Let us take a look at its corresponding scheme implemented in MEDI [5] which implements central difference for both gradient and divergence. The approximation error can be computed by setting $$$h_x =2\delta_x$$$, $$$h_y =2\delta_y$$$, and $$$h_z =2\delta_z$$$ leading to: $$\left| \operatorname{div}(\nabla \chi) - \frac{1}{4}\left( \frac{\chi(x+2\delta_x, y, z) - 2\chi(x, y, z) + \chi(x-2\delta_x, y, z)}{4\delta_x^2} + \frac{\chi(x, y+2\delta_y, z) - 2\chi(x, y, z) + \chi(x, y-2\delta_y, z)}{4\delta_y^2} \right. \right. \nonumber\\\left. \left. + \frac{\chi(x, y, z+2\delta_z) - 2\chi(x, y, z) + \chi(x, y, z-2\delta_z)}{4\delta_z^2} \right) \right| = O(4\delta_x^2) + O(4\delta_x^2) + O(4\delta_x^2) \to 0 \quad \text{as} \quad (\delta_x, \delta_y, \delta_z) \to 0.$$ This shows the asymptotic inconsistency as it converges to $$$4\operatorname{div}(\nabla \chi)$$$ so that a numerical implementation based on this scheme may lead to artifacts.
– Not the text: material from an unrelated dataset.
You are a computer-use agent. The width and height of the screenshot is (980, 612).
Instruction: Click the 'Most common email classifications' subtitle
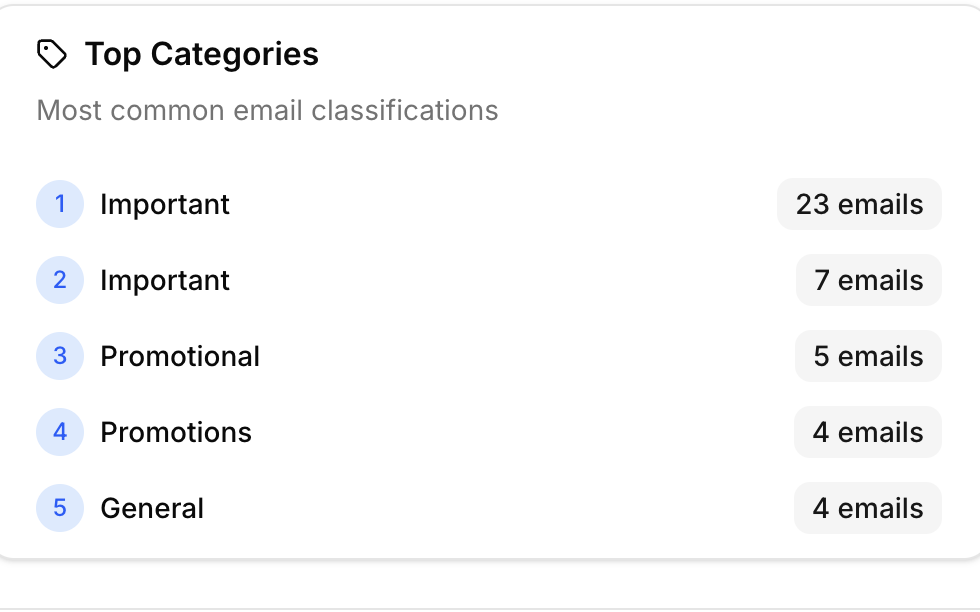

The numerical phantom and one human in vivo data set from the MEDI Toolbox [1] were reconstructed using both difference schemes. A value of lambda corresponding to strong regularization was selected to emphasize the effect of the choice of difference scheme. An additional comparison was performed using rat brain GRE data acquired at 7T (Bruker, Billerica, MA).As can be seen in Figures 1, 2 and 3, susceptibility maps reconstructed using an inconsistent discretization suffers from checkerboard artifacts, which are suppressed when using the consistent discretization of the divergence and gradient operators.We have shown that the consistent method for the differential operators drastically reduces artifacts. On the other hand, such an inconsistent scheme seems to have been derived by applying the central difference method to the operators based on a Cartesian grid. While a similar issue was pointed out in [6], a different and more complicated approximation for the divergence was used. This work also presents a simple mathematical justification for the specific discretizations used.